- **Source extract**
Overview
Remarkable success of machine learning (ML) algorithms have led to deployment of industrial ML accelerators throughout cloud, mobile, edge, and wearables, and from computer vision and speech processing to recommendations and graph learning. This course is intended to provide students with a solid understanding of such accelerator system designs, including implications of the various hardware and software components on various costs such as latency, energy, area, throughput, power, storage, and inference accuracy for ML tasks. The course will start off with accelerator architectures for computer vision (convolutional and feed-forward neural networks), culminating into cutting-edge advances such as accelerator systems for federated, on-device, and graph learning and industrial case studies. The course will also cover various important topics in the ML accelerator system design such as execution cost modeling, mapping and hardware exploration, compilers and ISAs for ML accelerators, multi-chip/multi-workload designs, accelerator-aware neural architecture search, and reliability and security of ML accelerators.
Learning Outcomes
This course will help students gain a solid understanding of the fundamentals of designing machine learning accelerators and relevant cutting-edge topics. After doing this course, students will be able to understand:
- The role and importance of machine learning accelerators.
- Implementation of machine learning hardware, including various computational, NoC (network-on-chip) and memory configurations.
- Libraries and frameworks for designing and exploring machine learning accelerators.
- The efficiency challenges brought by large and deep models and the need for tensor compression.
- Architectural implications of compression techniques and impact on inference accuracy.
- Characterization of accelerators under various deployment scenarios (cloud vs. edge).
- Workings of accelerators for training of the machine learning models.
- Differentiate workings of accelerators for different domains such as computer vision, language processing, graph learning, and recommendation systems.
- The need for reconfigurability in architectural components for supporting various workloads and range of specializations, and case studies that enable it.
- The programming challenges brought forth by machine learning accelerators, especially with algorithmic and hardware specializations, like sparsity and mixed-precision computations.
- The need for accelerator-aware neural architecture search.
- Various runtime optimizations for efficient inference on accelerators.
- Recent accelerator systems developed by industry and their trade-offs.
Prerequisites
A background in Computer Architecture (CSE 420 or CSE 520) and Machine Learning (e.g., courses like CSE 571, CSE 574, CSE 575, CSE 576, EEE 598/591: Machine/Deep Learning) will be advantageous.

- **Request 1**
Output the course description from "- Architectural implications" to "(cloud vs. edge)." without changing a word.
The records have no connection to the course description.

- **Information provided**
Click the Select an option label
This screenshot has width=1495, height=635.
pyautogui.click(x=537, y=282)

---

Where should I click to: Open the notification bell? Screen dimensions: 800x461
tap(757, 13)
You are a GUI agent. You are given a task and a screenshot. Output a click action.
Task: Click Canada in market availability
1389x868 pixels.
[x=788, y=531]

- **Request 2**
In the records, replace "label" with "dropdown" in the lines from the line with "Click the Select an option label" to the line with "pyautogui.click(x=537, y=282)", and return only those lines with nothing else changed.

- **Final answer 1**
- Architectural implications of compression techniques and impact on inference accuracy.
- Characterization of accelerators under various deployment scenarios (cloud vs. edge).

- **Final answer 2**
Click the Select an option dropdown
This screenshot has width=1495, height=635.
pyautogui.click(x=537, y=282)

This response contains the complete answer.